WORK INSTRUCTION:
Nothing but the lines from the one with "Click the Instructions step circle marked 0" down to the one with "Task: Click the Eject Model button" should be returned, exactly and with both ends included, from the material below.

[RECORDS SUPPLIED Boundary: Start]

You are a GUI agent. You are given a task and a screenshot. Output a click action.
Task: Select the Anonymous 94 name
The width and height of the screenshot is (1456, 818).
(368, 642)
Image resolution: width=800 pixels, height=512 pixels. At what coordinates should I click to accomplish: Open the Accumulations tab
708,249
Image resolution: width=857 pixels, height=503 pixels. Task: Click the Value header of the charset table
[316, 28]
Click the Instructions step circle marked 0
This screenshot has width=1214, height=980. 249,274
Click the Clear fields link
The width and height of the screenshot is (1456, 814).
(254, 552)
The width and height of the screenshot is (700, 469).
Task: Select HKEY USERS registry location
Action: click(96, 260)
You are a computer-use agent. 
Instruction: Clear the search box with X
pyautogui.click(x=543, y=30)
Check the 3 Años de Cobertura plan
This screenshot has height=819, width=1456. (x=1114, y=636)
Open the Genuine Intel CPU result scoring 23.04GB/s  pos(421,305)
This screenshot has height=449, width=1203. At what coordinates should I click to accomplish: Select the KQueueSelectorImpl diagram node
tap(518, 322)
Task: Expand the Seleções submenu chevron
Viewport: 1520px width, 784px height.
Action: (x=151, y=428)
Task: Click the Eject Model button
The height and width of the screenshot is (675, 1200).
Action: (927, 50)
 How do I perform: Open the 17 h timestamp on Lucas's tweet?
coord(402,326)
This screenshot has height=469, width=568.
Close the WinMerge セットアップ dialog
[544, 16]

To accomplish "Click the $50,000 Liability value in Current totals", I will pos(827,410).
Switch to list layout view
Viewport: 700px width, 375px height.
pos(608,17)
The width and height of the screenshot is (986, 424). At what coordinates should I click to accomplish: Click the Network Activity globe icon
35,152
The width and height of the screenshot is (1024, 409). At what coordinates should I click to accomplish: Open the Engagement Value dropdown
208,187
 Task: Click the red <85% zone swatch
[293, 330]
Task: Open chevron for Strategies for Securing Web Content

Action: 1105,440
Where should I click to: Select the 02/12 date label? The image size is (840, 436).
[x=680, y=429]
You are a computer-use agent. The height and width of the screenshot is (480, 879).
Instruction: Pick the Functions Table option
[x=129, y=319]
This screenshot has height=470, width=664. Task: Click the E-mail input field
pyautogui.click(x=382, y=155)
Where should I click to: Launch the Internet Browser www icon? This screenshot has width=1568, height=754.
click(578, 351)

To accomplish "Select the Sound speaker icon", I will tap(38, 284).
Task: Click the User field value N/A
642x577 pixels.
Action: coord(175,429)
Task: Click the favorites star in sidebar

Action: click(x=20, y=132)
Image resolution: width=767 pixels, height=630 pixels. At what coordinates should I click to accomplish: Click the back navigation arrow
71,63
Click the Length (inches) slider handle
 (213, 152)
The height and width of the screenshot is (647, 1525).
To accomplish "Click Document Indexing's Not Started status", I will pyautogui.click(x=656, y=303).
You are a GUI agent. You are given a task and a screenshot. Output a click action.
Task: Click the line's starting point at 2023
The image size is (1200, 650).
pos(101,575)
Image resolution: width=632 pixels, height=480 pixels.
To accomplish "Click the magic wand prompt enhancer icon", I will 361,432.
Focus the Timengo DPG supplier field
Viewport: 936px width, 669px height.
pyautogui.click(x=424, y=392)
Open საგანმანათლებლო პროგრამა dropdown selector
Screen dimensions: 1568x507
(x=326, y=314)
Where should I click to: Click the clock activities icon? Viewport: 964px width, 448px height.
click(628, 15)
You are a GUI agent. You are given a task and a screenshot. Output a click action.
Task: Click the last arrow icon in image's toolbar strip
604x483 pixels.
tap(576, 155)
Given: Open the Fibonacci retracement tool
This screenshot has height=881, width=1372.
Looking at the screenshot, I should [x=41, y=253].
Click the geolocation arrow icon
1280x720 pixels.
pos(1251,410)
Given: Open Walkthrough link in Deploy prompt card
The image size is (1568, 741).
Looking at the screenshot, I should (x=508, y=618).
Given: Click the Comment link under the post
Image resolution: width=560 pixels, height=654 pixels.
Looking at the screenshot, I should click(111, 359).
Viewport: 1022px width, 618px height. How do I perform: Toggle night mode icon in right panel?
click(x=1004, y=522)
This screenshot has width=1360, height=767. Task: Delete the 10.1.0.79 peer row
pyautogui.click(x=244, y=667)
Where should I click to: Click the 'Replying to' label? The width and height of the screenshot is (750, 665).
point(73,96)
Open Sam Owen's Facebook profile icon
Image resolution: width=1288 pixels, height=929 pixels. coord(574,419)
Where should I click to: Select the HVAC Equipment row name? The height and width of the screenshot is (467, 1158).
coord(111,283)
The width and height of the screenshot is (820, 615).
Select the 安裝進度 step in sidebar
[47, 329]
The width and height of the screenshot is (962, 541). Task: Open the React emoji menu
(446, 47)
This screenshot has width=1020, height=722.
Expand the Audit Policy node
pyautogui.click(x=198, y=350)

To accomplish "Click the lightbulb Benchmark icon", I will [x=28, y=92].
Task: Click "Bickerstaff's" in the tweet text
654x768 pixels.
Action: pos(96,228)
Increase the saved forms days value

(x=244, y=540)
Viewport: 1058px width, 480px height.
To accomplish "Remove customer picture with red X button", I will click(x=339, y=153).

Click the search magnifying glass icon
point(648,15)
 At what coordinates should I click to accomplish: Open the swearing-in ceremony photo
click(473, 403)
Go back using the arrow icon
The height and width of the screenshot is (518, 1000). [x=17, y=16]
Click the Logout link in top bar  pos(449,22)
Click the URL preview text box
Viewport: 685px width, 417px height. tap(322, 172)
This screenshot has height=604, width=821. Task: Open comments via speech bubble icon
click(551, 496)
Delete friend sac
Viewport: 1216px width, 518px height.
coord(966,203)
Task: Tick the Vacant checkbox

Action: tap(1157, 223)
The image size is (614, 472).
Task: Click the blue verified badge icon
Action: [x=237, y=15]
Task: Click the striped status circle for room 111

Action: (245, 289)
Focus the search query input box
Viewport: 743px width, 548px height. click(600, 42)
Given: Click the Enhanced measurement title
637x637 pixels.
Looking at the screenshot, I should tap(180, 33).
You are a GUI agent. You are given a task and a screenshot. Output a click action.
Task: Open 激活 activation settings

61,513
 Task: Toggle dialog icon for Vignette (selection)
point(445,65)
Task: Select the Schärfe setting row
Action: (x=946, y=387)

[RECORDS SUPPLIED Boundary: End]

ANSWER TO THIS TASK:
Click the Instructions step circle marked 0
This screenshot has width=1214, height=980. 249,274
Click the Clear fields link
The width and height of the screenshot is (1456, 814).
(254, 552)
The width and height of the screenshot is (700, 469).
Task: Select HKEY USERS registry location
Action: click(96, 260)
You are a computer-use agent. 
Instruction: Clear the search box with X
pyautogui.click(x=543, y=30)
Check the 3 Años de Cobertura plan
This screenshot has height=819, width=1456. (x=1114, y=636)
Open the Genuine Intel CPU result scoring 23.04GB/s  pos(421,305)
This screenshot has height=449, width=1203. At what coordinates should I click to accomplish: Select the KQueueSelectorImpl diagram node
tap(518, 322)
Task: Expand the Seleções submenu chevron
Viewport: 1520px width, 784px height.
Action: (x=151, y=428)
Task: Click the Eject Model button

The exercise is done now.